*THE REQUEST*
Render the records below as a Markdown table with two columns, Row and Line. Each non-blank line gets its own numbered row.

*Word and element location data*

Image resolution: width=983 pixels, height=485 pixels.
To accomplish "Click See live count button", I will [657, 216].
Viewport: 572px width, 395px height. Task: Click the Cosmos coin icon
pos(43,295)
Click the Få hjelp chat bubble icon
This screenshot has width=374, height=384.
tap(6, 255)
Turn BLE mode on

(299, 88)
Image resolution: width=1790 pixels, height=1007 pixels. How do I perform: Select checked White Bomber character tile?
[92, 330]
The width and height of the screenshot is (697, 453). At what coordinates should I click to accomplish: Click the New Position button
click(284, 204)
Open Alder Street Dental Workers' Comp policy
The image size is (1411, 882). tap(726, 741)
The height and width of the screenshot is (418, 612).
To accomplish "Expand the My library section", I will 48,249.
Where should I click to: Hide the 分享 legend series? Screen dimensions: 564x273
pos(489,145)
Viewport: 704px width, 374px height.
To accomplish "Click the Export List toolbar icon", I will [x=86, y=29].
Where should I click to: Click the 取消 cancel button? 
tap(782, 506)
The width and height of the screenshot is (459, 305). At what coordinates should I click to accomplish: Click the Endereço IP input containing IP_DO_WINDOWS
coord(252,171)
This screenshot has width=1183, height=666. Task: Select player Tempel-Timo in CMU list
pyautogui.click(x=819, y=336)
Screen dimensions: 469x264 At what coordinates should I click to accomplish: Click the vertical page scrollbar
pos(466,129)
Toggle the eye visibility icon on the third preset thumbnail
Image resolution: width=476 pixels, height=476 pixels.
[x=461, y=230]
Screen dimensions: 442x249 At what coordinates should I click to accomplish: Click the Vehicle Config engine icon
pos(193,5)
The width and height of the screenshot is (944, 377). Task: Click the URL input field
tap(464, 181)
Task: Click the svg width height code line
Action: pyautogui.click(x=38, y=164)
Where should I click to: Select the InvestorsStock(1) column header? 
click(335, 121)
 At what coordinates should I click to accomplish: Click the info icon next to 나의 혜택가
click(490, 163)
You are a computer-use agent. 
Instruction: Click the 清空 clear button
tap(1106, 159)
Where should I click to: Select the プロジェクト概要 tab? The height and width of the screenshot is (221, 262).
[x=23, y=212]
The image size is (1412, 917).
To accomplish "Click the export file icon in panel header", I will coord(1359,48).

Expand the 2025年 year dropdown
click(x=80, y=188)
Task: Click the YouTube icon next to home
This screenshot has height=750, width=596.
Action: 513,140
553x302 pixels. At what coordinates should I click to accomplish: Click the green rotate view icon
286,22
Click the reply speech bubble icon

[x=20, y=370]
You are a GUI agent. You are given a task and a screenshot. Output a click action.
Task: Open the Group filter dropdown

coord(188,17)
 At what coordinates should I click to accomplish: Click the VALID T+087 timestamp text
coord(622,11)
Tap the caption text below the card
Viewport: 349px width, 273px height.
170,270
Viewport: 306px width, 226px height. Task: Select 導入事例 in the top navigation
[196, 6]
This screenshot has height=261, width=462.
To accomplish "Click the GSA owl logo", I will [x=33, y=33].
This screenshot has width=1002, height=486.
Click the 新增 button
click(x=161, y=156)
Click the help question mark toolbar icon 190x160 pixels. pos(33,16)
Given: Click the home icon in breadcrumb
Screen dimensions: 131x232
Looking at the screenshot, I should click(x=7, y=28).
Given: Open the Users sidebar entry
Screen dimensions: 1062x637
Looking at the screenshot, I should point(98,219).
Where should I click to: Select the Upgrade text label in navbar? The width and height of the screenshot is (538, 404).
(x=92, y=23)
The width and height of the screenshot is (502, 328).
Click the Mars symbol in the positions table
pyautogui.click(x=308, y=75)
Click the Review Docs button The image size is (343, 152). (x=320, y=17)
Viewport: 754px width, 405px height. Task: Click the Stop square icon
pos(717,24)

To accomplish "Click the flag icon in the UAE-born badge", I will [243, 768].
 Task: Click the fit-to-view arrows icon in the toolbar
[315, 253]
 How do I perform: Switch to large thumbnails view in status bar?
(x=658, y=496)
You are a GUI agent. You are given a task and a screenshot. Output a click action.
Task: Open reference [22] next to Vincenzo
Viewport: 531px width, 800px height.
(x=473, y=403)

*SOLUTION TO THIS PROBLEM*
| Row | Line |
|---|---|
| 1 | Image resolution: width=983 pixels, height=485 pixels. |
| 2 | To accomplish "Click See live count button", I will [657, 216]. |
| 3 | Viewport: 572px width, 395px height. Task: Click the Cosmos coin icon |
| 4 | pos(43,295) |
| 5 | Click the Få hjelp chat bubble icon |
| 6 | This screenshot has width=374, height=384. |
| 7 | tap(6, 255) |
| 8 | Turn BLE mode on |
| 9 | (299, 88) |
| 10 | Image resolution: width=1790 pixels, height=1007 pixels. How do I perform: Select checked White Bomber character tile? |
| 11 | [92, 330] |
| 12 | The width and height of the screenshot is (697, 453). At what coordinates should I click to accomplish: Click the New Position button |
| 13 | click(284, 204) |
| 14 | Open Alder Street Dental Workers' Comp policy |
| 15 | The image size is (1411, 882). tap(726, 741) |
| 16 | The height and width of the screenshot is (418, 612). |
| 17 | To accomplish "Expand the My library section", I will 48,249. |
| 18 | Where should I click to: Hide the 分享 legend series? Screen dimensions: 564x273 |
| 19 | pos(489,145) |
| 20 | Viewport: 704px width, 374px height. |
| 21 | To accomplish "Click the Export List toolbar icon", I will [x=86, y=29]. |
| 22 | Where should I click to: Click the 取消 cancel button?  |
| 23 | tap(782, 506) |
| 24 | The width and height of the screenshot is (459, 305). At what coordinates should I click to accomplish: Click the Endereço IP input containing IP_DO_WINDOWS |
| 25 | coord(252,171) |
| 26 | This screenshot has width=1183, height=666. Task: Select player Tempel-Timo in CMU list |
| 27 | pyautogui.click(x=819, y=336) |
| 28 | Screen dimensions: 469x264 At what coordinates should I click to accomplish: Click the vertical page scrollbar |
| 29 | pos(466,129) |
| 30 | Toggle the eye visibility icon on the third preset thumbnail |
| 31 | Image resolution: width=476 pixels, height=476 pixels. |
| 32 | [x=461, y=230] |
| 33 | Screen dimensions: 442x249 At what coordinates should I click to accomplish: Click the Vehicle Config engine icon |
| 34 | pos(193,5) |
| 35 | The width and height of the screenshot is (944, 377). Task: Click the URL input field |
| 36 | tap(464, 181) |
| 37 | Task: Click the svg width height code line |
| 38 | Action: pyautogui.click(x=38, y=164) |
| 39 | Where should I click to: Select the InvestorsStock(1) column header?  |
| 40 | click(335, 121) |
| 41 |  At what coordinates should I click to accomplish: Click the info icon next to 나의 혜택가 |
| 42 | click(490, 163) |
| 43 | You are a computer-use agent.  |
| 44 | Instruction: Click the 清空 clear button |
| 45 | tap(1106, 159) |
| 46 | Where should I click to: Select the プロジェクト概要 tab? The height and width of the screenshot is (221, 262). |
| 47 | [x=23, y=212] |
| 48 | The image size is (1412, 917). |
| 49 | To accomplish "Click the export file icon in panel header", I will coord(1359,48). |
| 50 | Expand the 2025年 year dropdown |
| 51 | click(x=80, y=188) |
| 52 | Task: Click the YouTube icon next to home |
| 53 | This screenshot has height=750, width=596. |
| 54 | Action: 513,140 |
| 55 | 553x302 pixels. At what coordinates should I click to accomplish: Click the green rotate view icon |
| 56 | 286,22 |
| 57 | Click the reply speech bubble icon |
| 58 | [x=20, y=370] |
| 59 | You are a GUI agent. You are given a task and a screenshot. Output a click action. |
| 60 | Task: Open the Group filter dropdown |
| 61 | coord(188,17) |
| 62 |  At what coordinates should I click to accomplish: Click the VALID T+087 timestamp text |
| 63 | coord(622,11) |
| 64 | Tap the caption text below the card |
| 65 | Viewport: 349px width, 273px height. |
| 66 | 170,270 |
| 67 | Viewport: 306px width, 226px height. Task: Select 導入事例 in the top navigation |
| 68 | [196, 6] |
| 69 | This screenshot has height=261, width=462. |
| 70 | To accomplish "Click the GSA owl logo", I will [x=33, y=33]. |
| 71 | This screenshot has width=1002, height=486. |
| 72 | Click the 新增 button |
| 73 | click(x=161, y=156) |
| 74 | Click the help question mark toolbar icon 190x160 pixels. pos(33,16) |
| 75 | Given: Click the home icon in breadcrumb |
| 76 | Screen dimensions: 131x232 |
| 77 | Looking at the screenshot, I should click(x=7, y=28). |
| 78 | Given: Open the Users sidebar entry |
| 79 | Screen dimensions: 1062x637 |
| 80 | Looking at the screenshot, I should point(98,219). |
| 81 | Where should I click to: Select the Upgrade text label in navbar? The width and height of the screenshot is (538, 404). |
| 82 | (x=92, y=23) |
| 83 | The width and height of the screenshot is (502, 328). |
| 84 | Click the Mars symbol in the positions table |
| 85 | pyautogui.click(x=308, y=75) |
| 86 | Click the Review Docs button The image size is (343, 152). (x=320, y=17) |
| 87 | Viewport: 754px width, 405px height. Task: Click the Stop square icon |
| 88 | pos(717,24) |
| 89 | To accomplish "Click the flag icon in the UAE-born badge", I will [243, 768]. |
| 90 |  Task: Click the fit-to-view arrows icon in the toolbar |
| 91 | [315, 253] |
| 92 |  How do I perform: Switch to large thumbnails view in status bar? |
| 93 | (x=658, y=496) |
| 94 | You are a GUI agent. You are given a task and a screenshot. Output a click action. |
| 95 | Task: Open reference [22] next to Vincenzo |
| 96 | Viewport: 531px width, 800px height. |
| 97 | (x=473, y=403) |